Thank you dir this good description. But is it possible to run this project with an usb webcam?
Yep, you can check the Git Repo which gives an example of implementing a USB camera peripheral camera. Good luck!
Hey, I think the face recognition might be a bit faulty considering it recognizes face by other people’s name. For example, when I show a picture of Elon Musk, it will recognizes as Bella Hadid. When I show a picture of Stormzy, it will says “.DS_Store”. I have tried your project and it worked perfectly, but I had to “reset” everything since my raspberry pi is out of storage. Now, when I run the programs, it seems like it could not recognize faces according to the correct name. Is there any way to resolve this?
Before I forgot to mention, I have followed every steps that you carefully written in the instruction.
My python version is 3.7.3, cv2 version is 3.4.6
Sounds a bit off.
Could you try a fresh re-install, also remove.DS store. (Not needed)
Also, face recognition is dependant on your camera quality. Assuming this is fine. Please try a fresh re-install.
Hi, Very nice project, My only question is, how can we flip the image, I tried using cv2.flip(1) but it still have the video reverse. could you help me with that ?Thanks and congrats
Looking at OpenCV, could you specify with the two arguments: image = cv2.flip(src, 0).
This is a really nice project, I tried to implement it on a raspberry pi 3 but I got some problems.
1. When I tried to run the main.py using “sudo python3 /home/pi/SmartCCTV-Camera/main.py”, I got the message that there is no face_recognition module ->
” ModuleNotFoundError: No module named ‘face_recognition’ ” ( i followed every step from this tutorial https://smartbuilds.io/installing-face-recognition-library-on-raspberry-pi-4/ and everything is updated and installed. )
2. If I try to run the main using only “python3 /home/pi/SmartCCTV-Camera/main.py” I no longer getting the no face_recognition module error but it tells me that it can’t find the profiles directory -> ” FileNotFoundError: [Errno 2] No such file or directory: ‘profiles’ ”

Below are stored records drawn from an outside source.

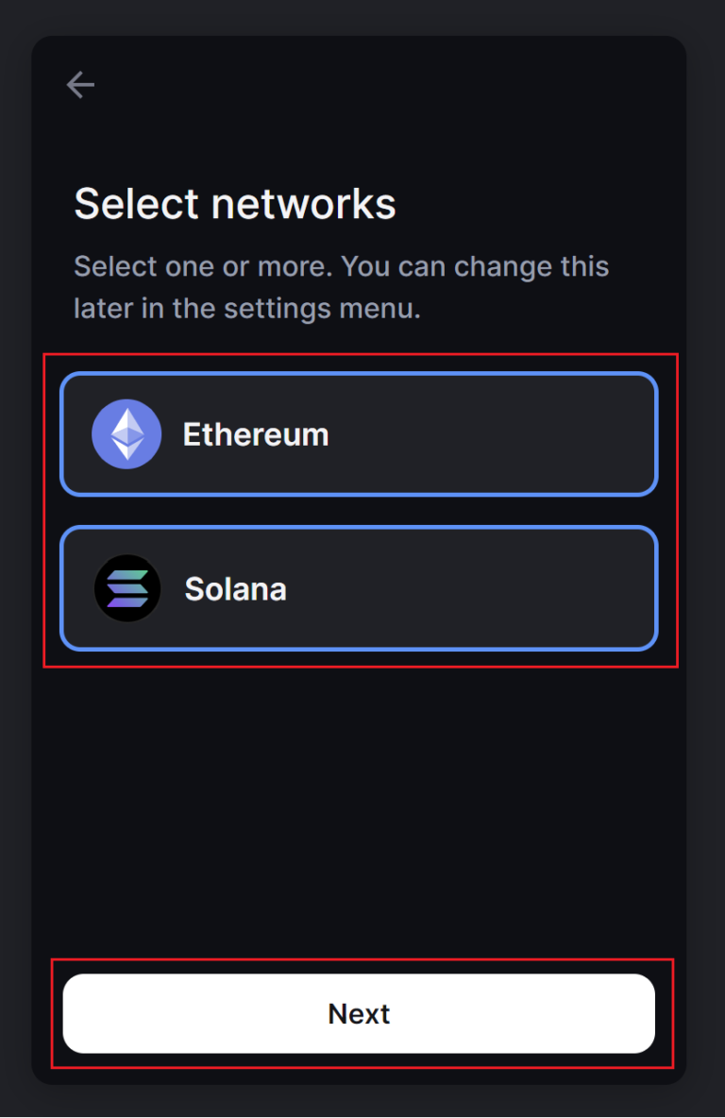The width and height of the screenshot is (725, 1118).
Task: Click the purple circular Ethereum icon
Action: (x=126, y=434)
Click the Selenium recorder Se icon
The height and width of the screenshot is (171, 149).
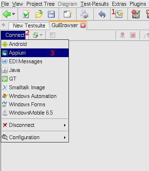pyautogui.click(x=136, y=14)
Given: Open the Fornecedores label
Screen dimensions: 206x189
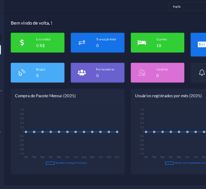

3. If I use ” cd to /home/pi/SmartCCTV-Camera ” and after that, I run ” python3 main.py ” the streaming is laggy, but the face recognition is fast. When I get near the camera it immediately distinguished me but the frame rate is slow and delayed.
Can you please give me some advice on improving the frame rate or all of this is happening because I use raspberry 3?
If I try to run the main using only “python3 /home/pi/SmartCCTV-Camera/main.py” I no longer getting the no face_recognition module error but it tells me that it can’t find the profiles directory -> ” FileNotFoundError: [Errno 2] No such file or directory: ‘profiles’ ” – Looks like you’ll need to create profile folder. It may also be pointing at the wrong path. Try printing out the absolute file path.
Improving the frame rate would require some optimization of the model. If you really want to increase the frame rate, I would recommend running this on a Raspberry Pi 4.